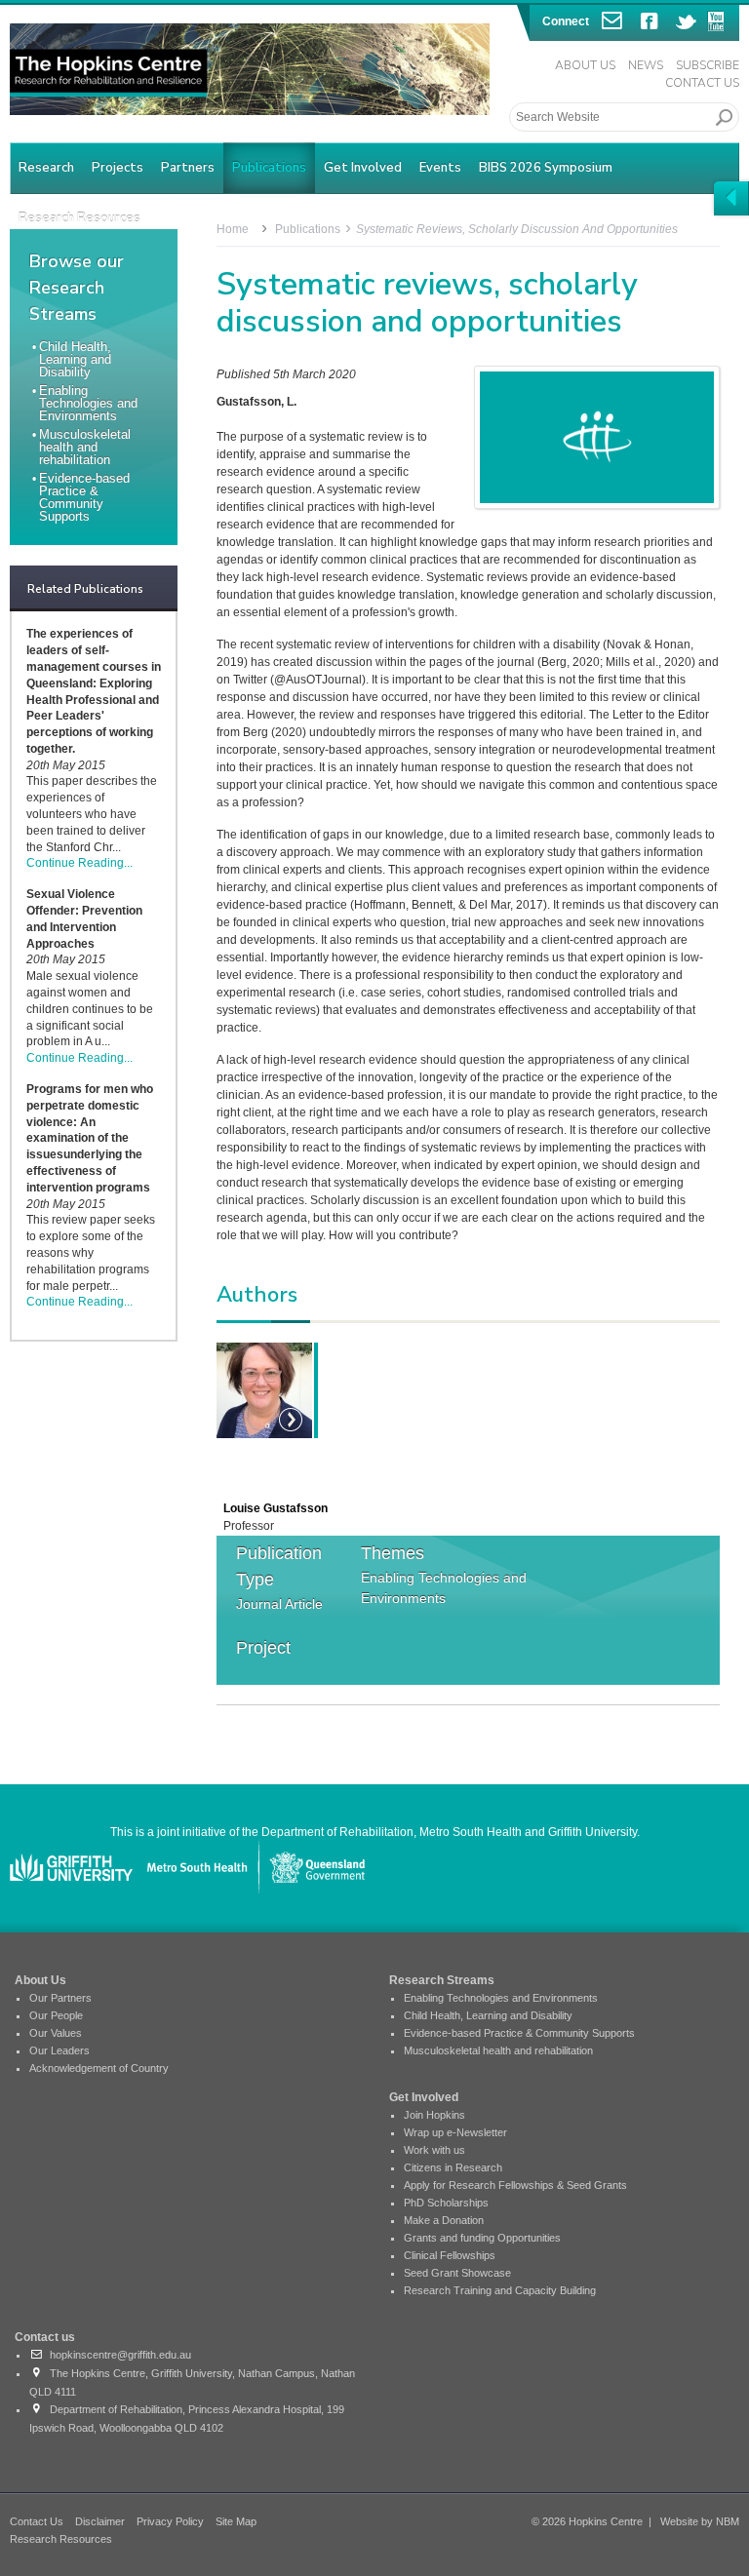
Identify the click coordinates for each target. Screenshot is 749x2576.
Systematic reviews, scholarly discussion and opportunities (517, 229)
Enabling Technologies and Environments (88, 403)
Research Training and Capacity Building (500, 2290)
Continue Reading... (79, 863)
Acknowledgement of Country (99, 2068)
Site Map (236, 2521)
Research (46, 167)
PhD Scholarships (446, 2202)
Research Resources (61, 2539)
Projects (117, 167)
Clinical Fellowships (449, 2255)
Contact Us (702, 83)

* [ABOUT THIS TASK]
Line by line, print the records above exactly, skipping each picture.

* [RESULT FOR THIS EXERCISE]
Identify the click coordinates for each target. Screenshot is 749x2576.
Systematic reviews, scholarly discussion and opportunities (517, 229)
Enabling Technologies and Environments (88, 403)
Research Training and Capacity Building (500, 2290)
Continue Reading... (79, 863)
Acknowledgement of Country (99, 2068)
Site Map (236, 2521)
Research (46, 167)
PhD Scholarships (446, 2202)
Research Resources (61, 2539)
Projects (117, 167)
Clinical Fellowships (449, 2255)
Contact Us (702, 83)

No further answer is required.